The parents' information was not validated with physician records. This
is unlikely to induce a bias in the association we observed for the following
reasons. Questionnaires were distributed 1 month before the throat screening.
When parents completed the questionnaire, they did not know whether their
child was a PR Sp carrier. Furthermore, neither S pneumoniae carriage nor PR Sp
carriage was associated with acute otitis media and the associations persisted
even after exclusion of children with otitis media in whom PR Sp might have been involved in β-lactam use.
Associations between the recent use of oral antibiotics and drug-resistant
pneumococcal pharyngeal carriage have already been described.14,30-32
The relation between dosage, duration of antibiotic treatment, and spread
of PR Sp in the community has been suggested,33 but has never been proven in clinical studies. Our
results support the hypothesis that a low daily dose and a long treatment
of β-lactam are major factors contributing to PR Sp carriage. To our knowledge, this is the first such clinical demonstration.
As discussed above, the effect of the number of daily doses remains to be
clarified in a study with more statistical power.
Carriage of PR Sp is the precondition for interindividual
transmission.

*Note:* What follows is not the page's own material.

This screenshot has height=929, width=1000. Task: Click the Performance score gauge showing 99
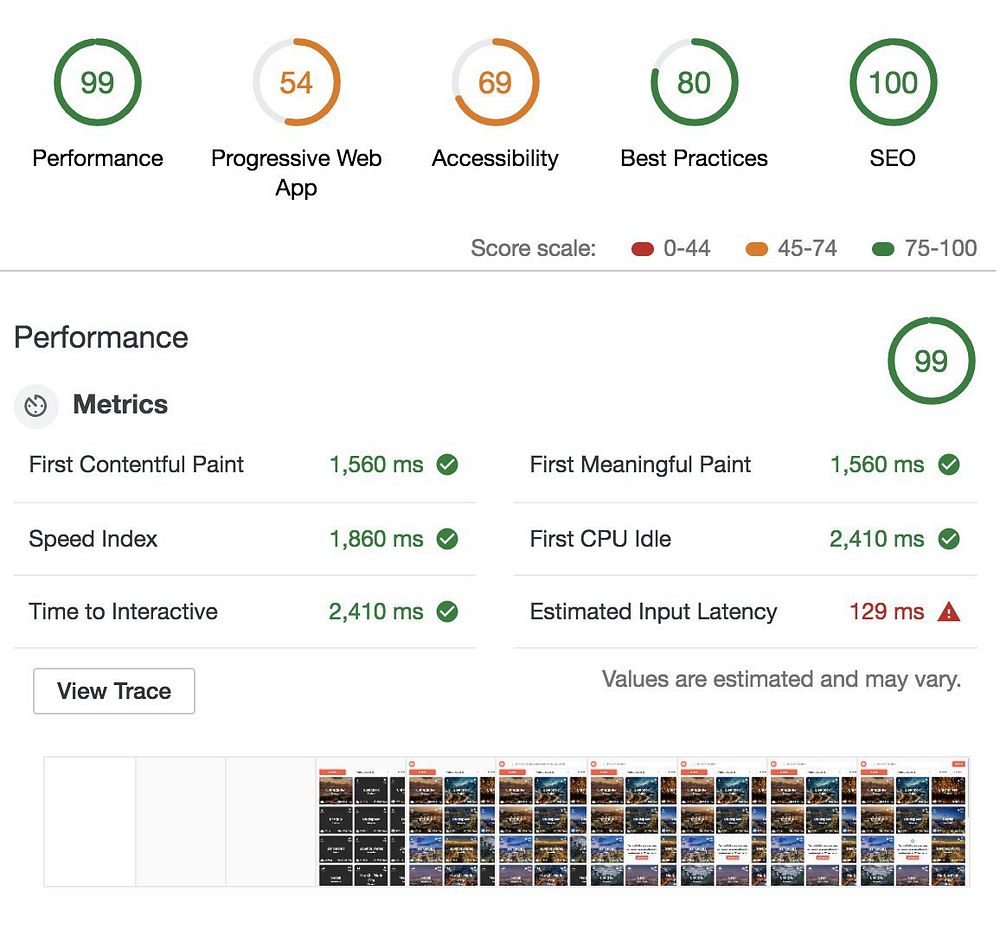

Two main causes for the spread of PR Sp
in the community are antibiotic selective-pressured and interindividual transmission.30,34,35 Several factors could
help to explain the antibiotic selective pressure: bacterial antagonism in
regulating the bacterial flora of the human pharynx,36-39
horizontal gene transfer,40 or the selection
of mutants of S pneumoniae due to low tissue concentration
to antibiotics.13 Recently, bacteriological
findings have suggested that a reduced exposure to antibiotics may not necessarily
lead to a significant decrease in the frequency of resistant bacteria,41 but this conclusion was only based on in vitro observations
for Escherichia coli. Pharmacoepidemiologic studies
are required to understand how these factors are involved in the spread of
PR Sp and to assess the possibility of reversing
the increase in PR Sp in the community by improving
The brief period of this study (a 5-week period in late spring 1995)
only provides a snapshot of what is happening with regard to S pneumoniae colonization. The duration of S pneumoniae carriage is likely to be an important factor in interindividual transmission.
We can hypothesize that the epidemiologic advantage of PR Sp vs nonresistant S pneumoniae may be related
to different durations of carriage according daily doses and durations of
treatment with antimicrobials. A longer period of follow-up would be needed
if durations of carriage vary with daily doses and duration of β-lactam
Nearly half of the PR Sp serotypes found in
our study are not included in the pneumococcal vaccine currently used in the
United States and Europe. Further, as currently used pneumococcal vaccines
are effective in preventing pneumococcal infection but not pneumococcal carriage42 even if conjugate pneumococcal vaccines may be shown
to reduce pneumococcal carriage,43 it is unlikely
that these vaccines would limit, in the near future, the spread of PR Sp. Furthermore, it is not possible to limit interindividual
transmission of resistant bacteria in the community. To reverse the trend
of the spread of PR Sp, there is no choice but to
reduce the antibiotic selection pressure.
Modeling the spread of antimicrobial drug resistance is essential to
anticipate its evolution in the community. Epidemiologic models of antibiotic
resistance have only taken into account exposure to antibiotics through the
fraction of the population using antibiotics.44
Our results indicate that studies should also take into consideration the
daily dosage, the duration of treatment, and, but this remains to be established,
the number of daily doses.
In developed countries, most antimicrobials are prescribed to outpatients.
A reduction in the use of antibiotics has recently been proposed to forestall
the problem of antibiotic resistance.45 To control
drug-resistant S pneumoniae, community-wide education
programs for clinicians and the general public are important. These programs
should focus on appropriate use of antibiotics and aim to encourage higher
daily doses and shorter treatment with β-lactams.